Work order :: Only the lines from the one containing "from a dietitian (170, 1571)" through the end of the data are wanted, reproduced exactly and without pictures.
─── Data to process
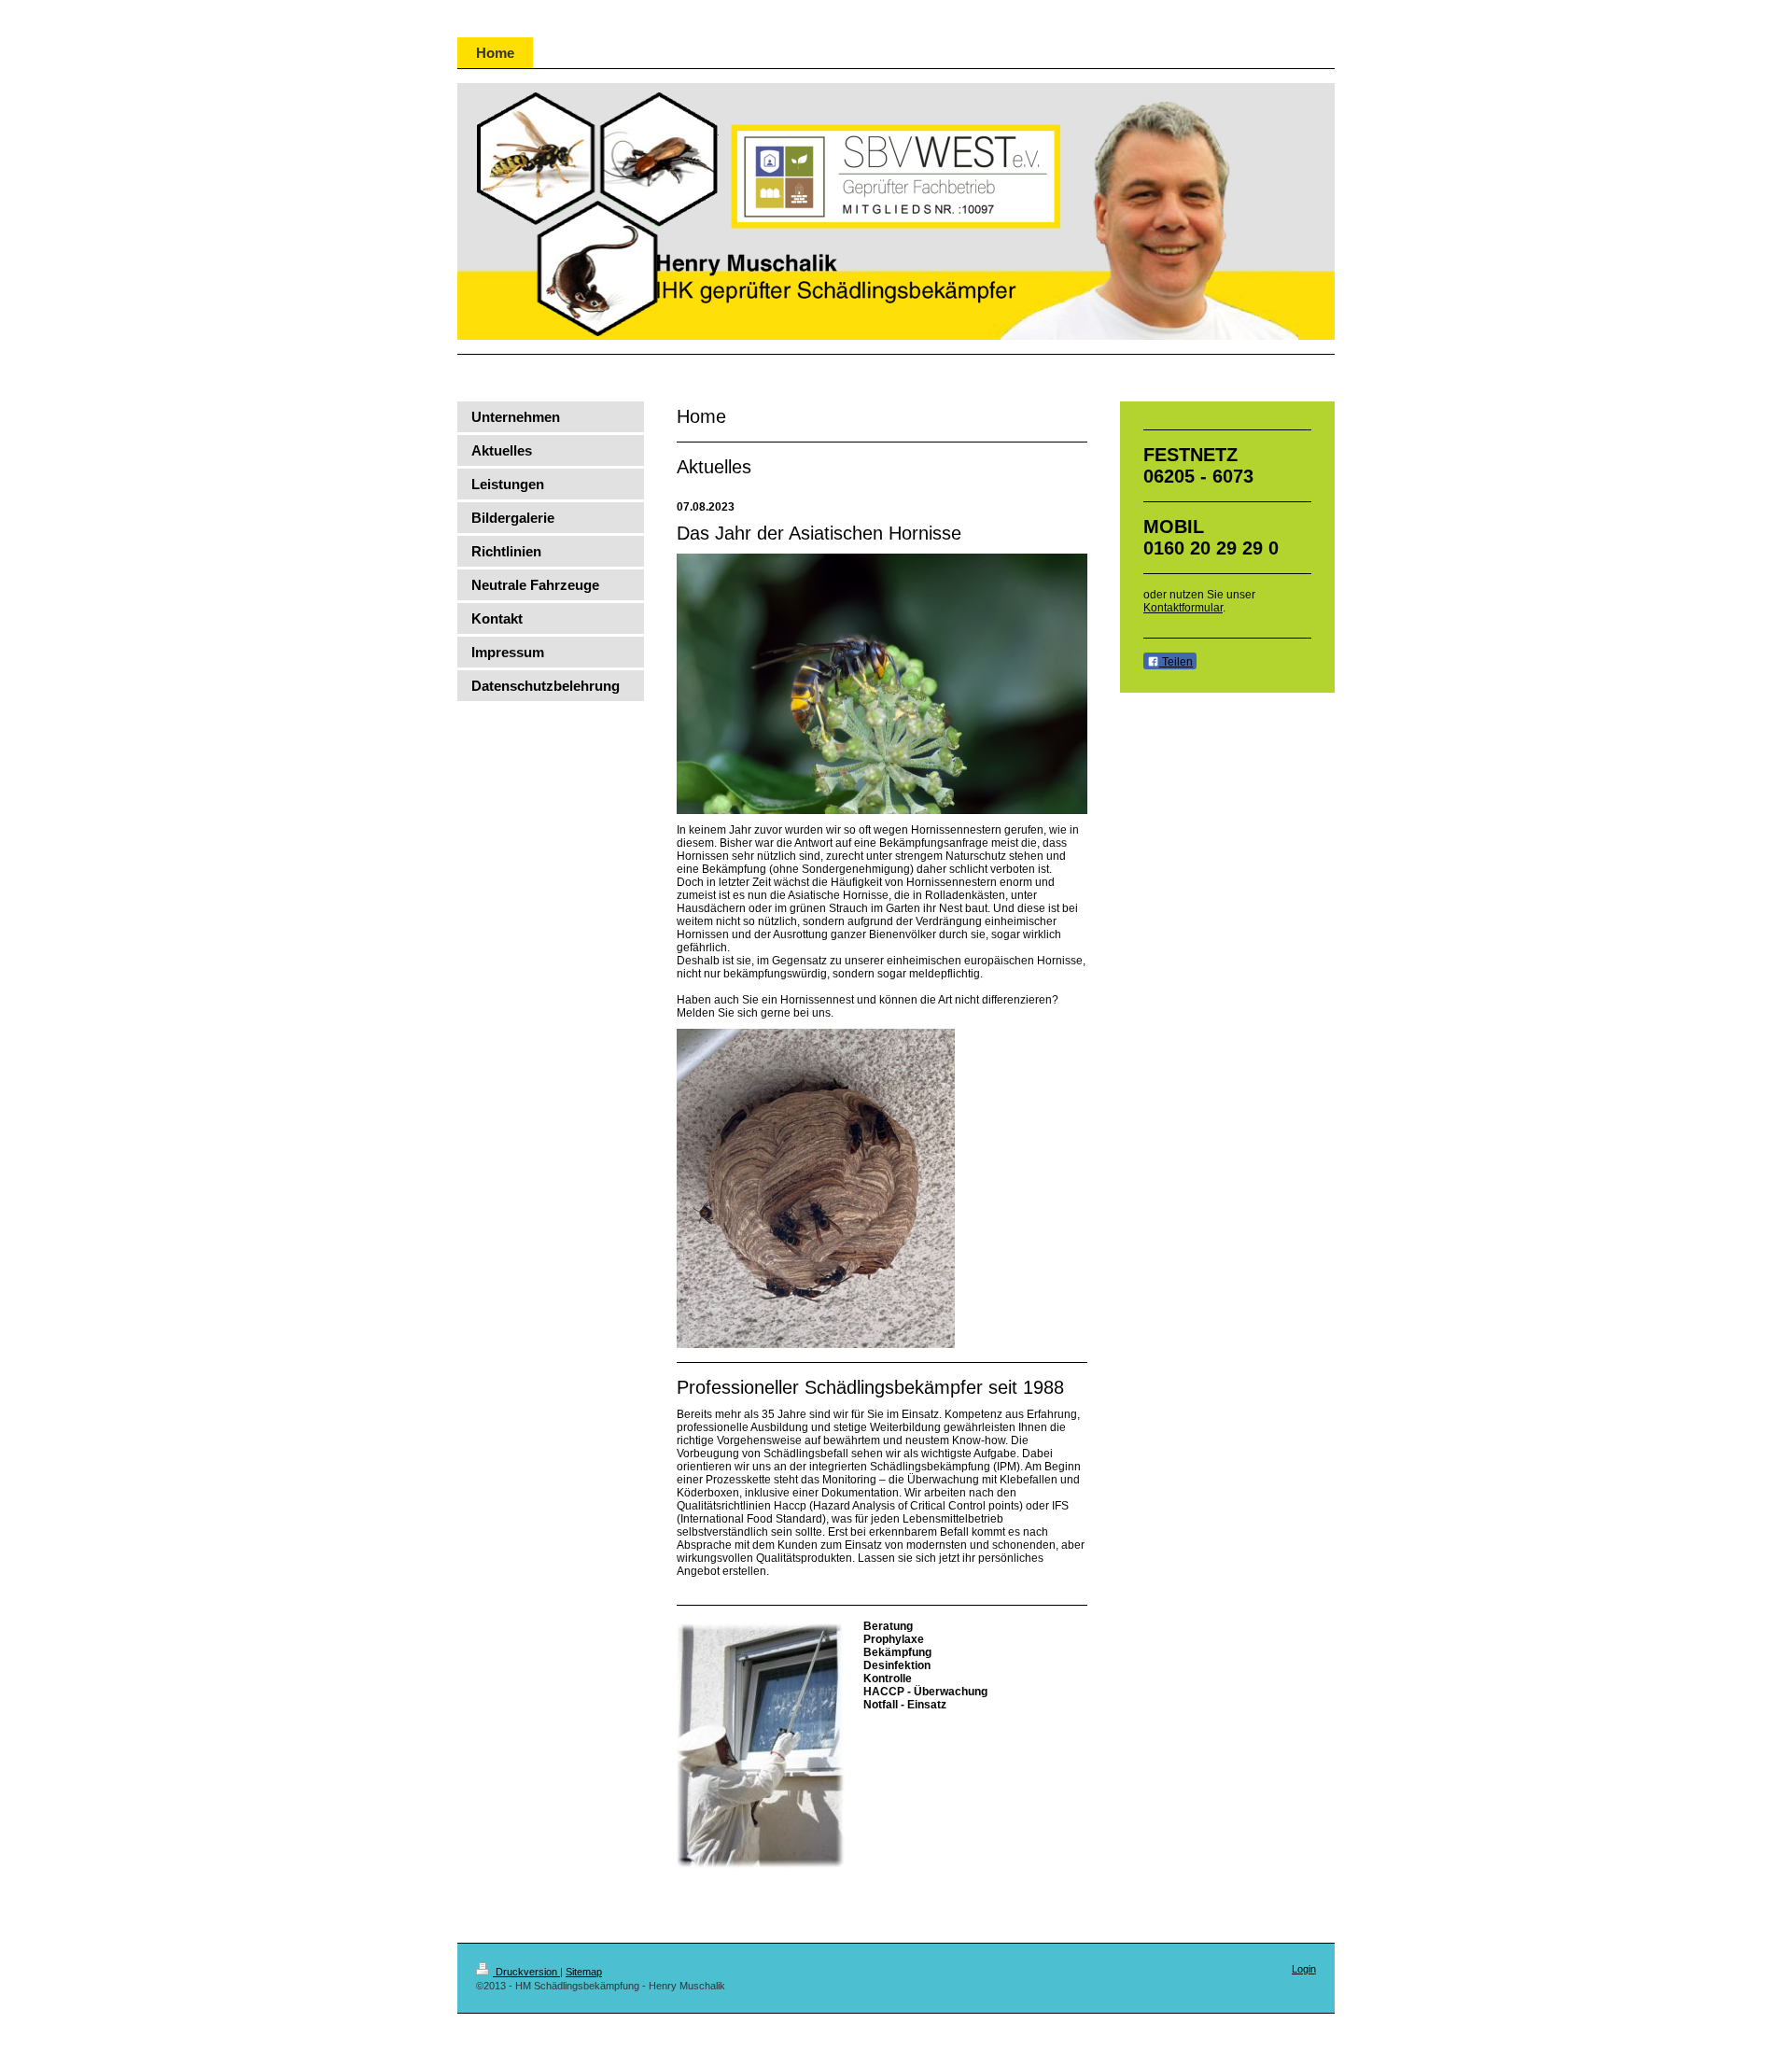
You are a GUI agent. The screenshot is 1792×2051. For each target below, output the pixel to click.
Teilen (1176, 661)
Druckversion (526, 1971)
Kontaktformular (1183, 607)
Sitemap (584, 1971)
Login (1304, 1968)
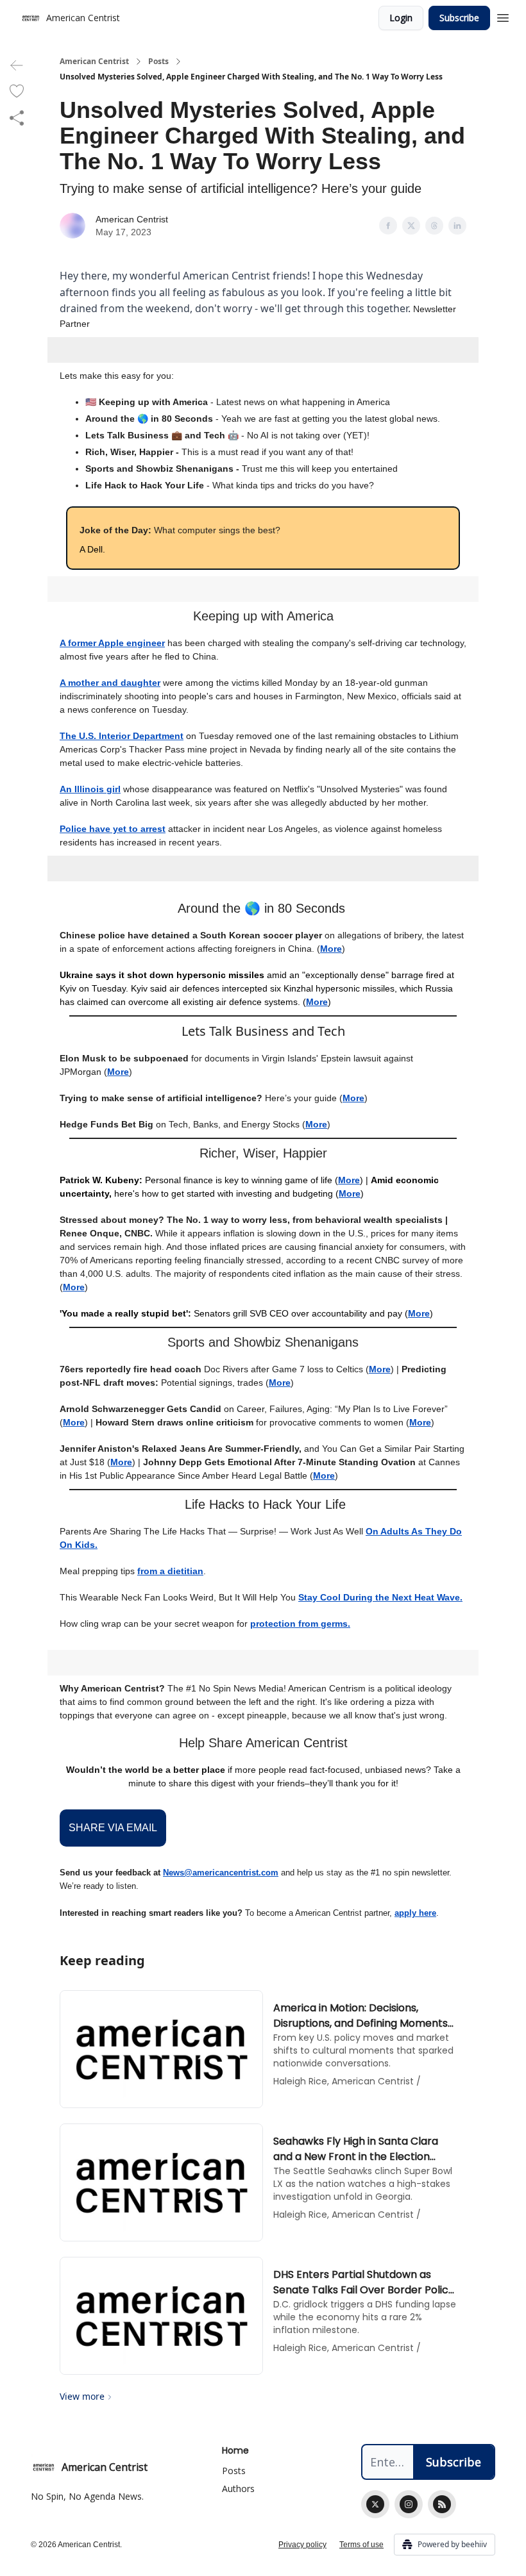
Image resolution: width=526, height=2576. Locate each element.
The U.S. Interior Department (121, 736)
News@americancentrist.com (220, 1872)
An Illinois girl (90, 789)
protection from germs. (300, 1623)
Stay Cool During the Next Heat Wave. (380, 1597)
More (331, 948)
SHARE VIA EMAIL (113, 1827)
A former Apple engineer (112, 643)
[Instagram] (408, 2504)
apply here (415, 1913)
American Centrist (94, 61)
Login (400, 18)
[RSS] (442, 2504)
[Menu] (503, 16)
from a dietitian (170, 1571)
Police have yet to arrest (112, 829)
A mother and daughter (110, 682)
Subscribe (459, 18)
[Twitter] (375, 2504)
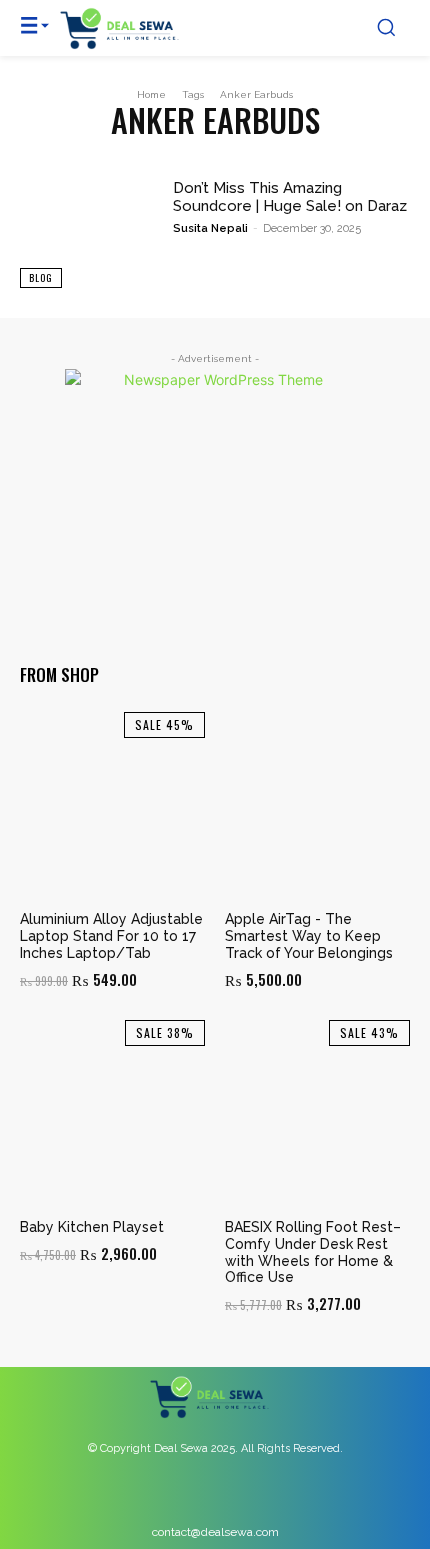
──────
Response box ::
from a dietitian (170, 1571)
Police have yet to arrest (112, 829)
A mother and daughter (110, 682)
Subscribe (459, 18)
[Twitter] (375, 2504)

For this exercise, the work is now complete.